Orangetree racial composition (Hispanics excluded from racial categories) (NH = Non-Hispanic)
| Race | Number | Percentage |
|---|---|---|
| White (NH) | 3,610 | 61.23% |
| Black or African American (NH) | 418 | 7.09% |
| Native American or Alaska Native (NH) | 7 | 0.12% |
| Asian (NH) | 142 | 2.41% |
| Some Other Race (NH) | 36 | 0.61% |
| Mixed/Multi-Racial (NH) | 189 | 3.21% |
| Hispanic or Latino | 1,494 | 25.34% |
| Total | 5,896 |  |

===2000 census===
As of the census of 2000, there were 950 people, 327 households, and 292 families residing in the CDP. The population density was 214.8 PD/sqmi. There were 355 housing units at an average density of 80.3 /sqmi. The racial makeup of the CDP was 95.05% White, 1.26% African American, 0.11% Native American, 0.21% Asian, 0.11% Pacific Islander, 1.89% from other races, and 1.37% from two or more races. Hispanic or Latino of any race were 13.58% of the population.

There were 327 households, out of which 45.0% had children under the age of 18 living with them, 80.1% were married couples living together, 6.4% had a female householder with no husband present, and 10.7% were non-families. 10.1% of all households were made up of individuals, and 2.4% had someone living alone who was 65 years of age or older. The average household size was 2.91 and the average family size was 3.07.

In the CDP, the population was spread out, with 30.3% under the age of 18, 3.6% from 18 to 24, 32.6% from 25 to 44, 23.4% from 45 to 64, and 10.1% who were 65 years of age or older. The median age was 35 years. For every 100 females, there were 100.8 males. For every 100 females age 18 and over, there were 95.3 males.

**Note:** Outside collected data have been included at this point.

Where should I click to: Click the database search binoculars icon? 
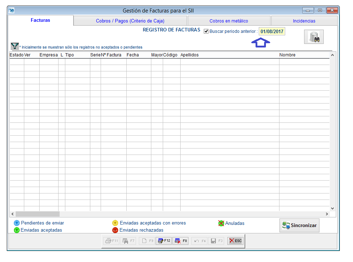click(314, 37)
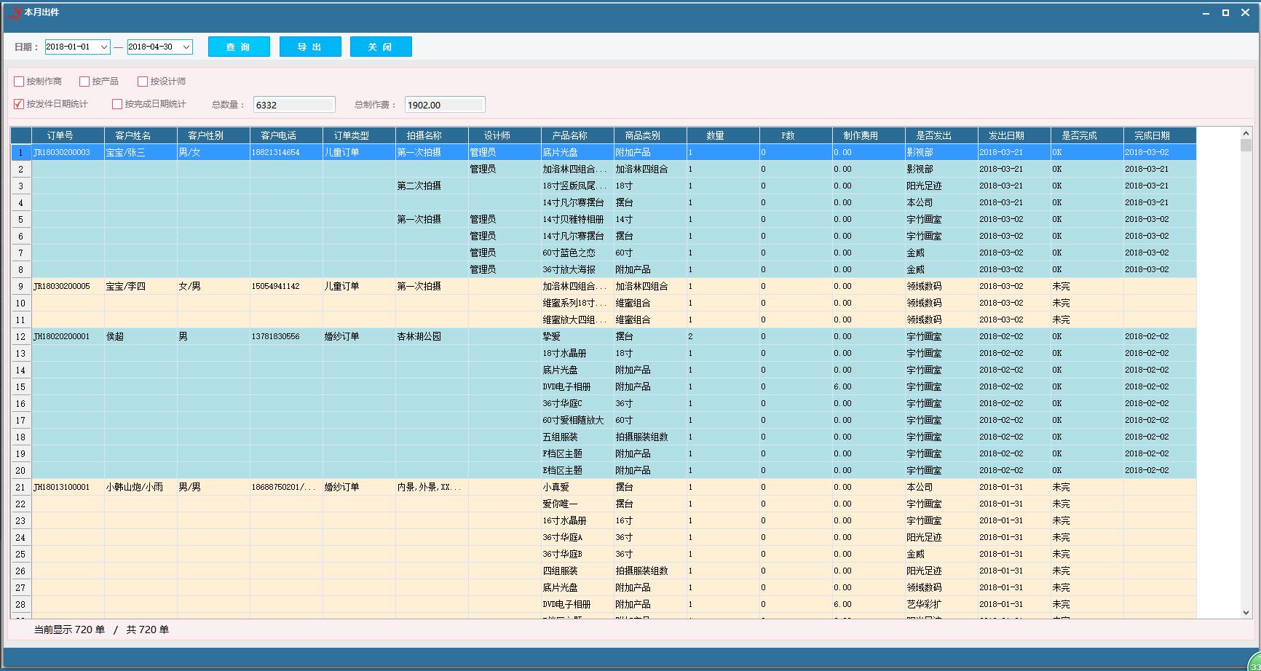Enable 按完成日期统计 checkbox
Viewport: 1261px width, 671px height.
[x=117, y=104]
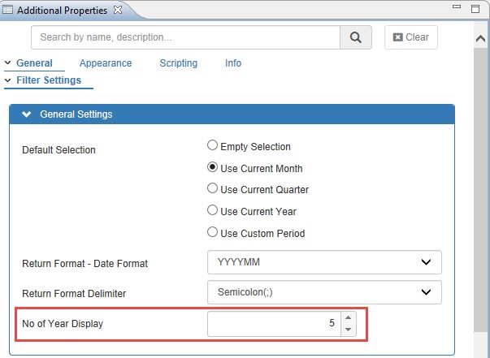
Task: Click the search magnifier icon button
Action: (x=355, y=37)

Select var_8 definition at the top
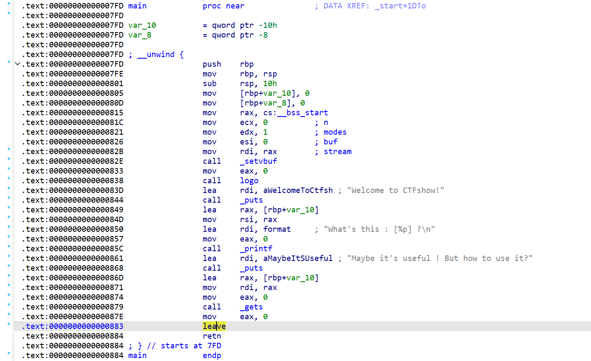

The median income for a household in the CDP was $56,645, and the median income for a family was $57,614. Males had a median income of $39,297 versus $26,071 for females. The per capita income for the CDP was $20,616. None of the families and 1.7% of the population were living below the poverty line, including no under eighteens and none of those over 64.
==Education==
Orangetree's public schools are operated by the District School Board of Collier County. Residents are zoned to Corkscrew Elementary School and Middle School, and Palmetto Ridge High School, all in Orangetree.

==Weather==
In 2016, the Bulletin of the American Meteorological Society announced that Orangetree experiences more lightning than any other location in the United States, with around 200 flashes of lightning per square mile each year.